LAST_CONTROL_TRANSFER: from bfe32682 to bfe3306a

STACK_TEXT:
80473e74 bfe32682 816ae8c0 816af688 00000000 tcpip!TCPSendComplete+0x61
80473eac bfe32536 81fa97c8 00000000 00000000 tcpip!IPSendComplete+0x13c
80473ecc bff87c50 81faf168 8207bf78 00000000 tcpip!ARPSendComplete+0xec
80473eec bfd0436e 81e05b30 8207bf78 00000000 NDIS!NdisMSendComplete+0xe1
80473f24 bfd04143 00000003 01fc7c50 80402330
n100nt5!TxQueueFreePacket+0x166
80473f48 bfd05e28 81fcc6f4 81e05b30 00000000
n100nt5!TxQueueFreeBlocks+0x97
80473f64 bff79974 40fcc428 8046fd60 8046fff0
n100nt5!MiniportHandleInterrupt+0x38
80473f80 804650d4 81fcc708 81fcc6f4 00000000 NDIS!ndisMDpc+0xc8
80473f94 8046506f 0000000e 00000000 00000000 nt!KiRetireDpcList+0x30
80473f9c 00000000 00000000 00000000 00000000 nt!KiIdleLoop+0x26

FOLLOWUP_IP:
tcpip!TCPSendComplete+61
bfe3306a 8b3f mov edi,[edi]

FOLLOWUP_NAME: MachineOwner

SYMBOL_NAME: tcpip!TCPSendComplete+61

MODULE_NAME: tcpip

IMAGE_NAME: tcpip.sys

DEBUG_FLR_IMAGE_TIMESTAMP: 3eaf053b

STACK_COMMAND: .trap ffffffff80473df0 ; kb

BUCKET_ID: 0xD1_tcpip!TCPSendComplete+61

Loren_Wilton · June 4, 2004, 3:24am

I assume you are writing a filter driver on the TCP stack? If so, this was
probably caused by incorrect IRP setup in your driver.

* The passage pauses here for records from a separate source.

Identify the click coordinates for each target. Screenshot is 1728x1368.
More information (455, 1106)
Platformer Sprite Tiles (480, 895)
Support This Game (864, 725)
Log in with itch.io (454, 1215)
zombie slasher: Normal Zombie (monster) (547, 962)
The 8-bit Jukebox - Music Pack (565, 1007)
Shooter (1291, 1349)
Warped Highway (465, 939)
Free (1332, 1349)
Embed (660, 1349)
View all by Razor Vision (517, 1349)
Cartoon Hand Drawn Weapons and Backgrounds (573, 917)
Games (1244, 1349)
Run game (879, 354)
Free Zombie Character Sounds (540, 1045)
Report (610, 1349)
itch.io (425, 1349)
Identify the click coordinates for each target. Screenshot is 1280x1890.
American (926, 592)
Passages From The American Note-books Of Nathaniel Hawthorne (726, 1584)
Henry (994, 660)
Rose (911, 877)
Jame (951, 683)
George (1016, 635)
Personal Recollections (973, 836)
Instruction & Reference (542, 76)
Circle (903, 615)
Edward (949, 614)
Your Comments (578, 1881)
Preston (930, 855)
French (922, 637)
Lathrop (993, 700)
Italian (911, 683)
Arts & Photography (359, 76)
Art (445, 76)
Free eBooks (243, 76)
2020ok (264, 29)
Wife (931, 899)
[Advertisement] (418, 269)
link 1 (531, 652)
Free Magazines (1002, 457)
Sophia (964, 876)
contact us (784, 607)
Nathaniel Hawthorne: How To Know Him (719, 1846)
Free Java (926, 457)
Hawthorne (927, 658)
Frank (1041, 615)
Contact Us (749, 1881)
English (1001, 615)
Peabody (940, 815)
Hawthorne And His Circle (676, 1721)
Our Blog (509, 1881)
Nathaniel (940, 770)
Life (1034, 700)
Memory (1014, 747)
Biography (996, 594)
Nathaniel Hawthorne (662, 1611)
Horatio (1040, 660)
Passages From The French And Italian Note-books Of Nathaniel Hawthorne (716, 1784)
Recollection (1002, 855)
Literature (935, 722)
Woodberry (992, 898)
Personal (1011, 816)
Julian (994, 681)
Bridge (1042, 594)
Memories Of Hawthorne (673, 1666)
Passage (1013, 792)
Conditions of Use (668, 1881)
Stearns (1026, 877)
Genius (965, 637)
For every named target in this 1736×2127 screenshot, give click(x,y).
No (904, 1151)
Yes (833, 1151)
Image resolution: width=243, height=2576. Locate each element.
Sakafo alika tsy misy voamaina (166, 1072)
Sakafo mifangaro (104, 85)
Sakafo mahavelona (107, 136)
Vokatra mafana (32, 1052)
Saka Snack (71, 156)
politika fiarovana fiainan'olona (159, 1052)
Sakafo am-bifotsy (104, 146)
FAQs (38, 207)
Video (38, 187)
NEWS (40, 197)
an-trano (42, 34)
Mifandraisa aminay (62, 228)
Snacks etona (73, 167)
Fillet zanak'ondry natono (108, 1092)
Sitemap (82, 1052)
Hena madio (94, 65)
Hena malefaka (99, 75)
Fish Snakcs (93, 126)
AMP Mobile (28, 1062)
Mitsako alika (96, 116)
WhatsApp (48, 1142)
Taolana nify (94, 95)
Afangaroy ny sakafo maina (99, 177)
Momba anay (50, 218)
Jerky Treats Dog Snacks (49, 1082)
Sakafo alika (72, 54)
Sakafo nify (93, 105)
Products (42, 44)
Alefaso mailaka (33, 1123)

This is processing a DCP in the TCP completion function, or more likely
completion callback. It has dereferenced a null pointer and crashed trying
to use that. I would look at the disassembly of the front of the completion
callback rountine and try to figure out what it is doing, and determine
where it got the zero pointer. You are only a few bytes into the completion
routine, so this shouldn’t be too hard to figure out.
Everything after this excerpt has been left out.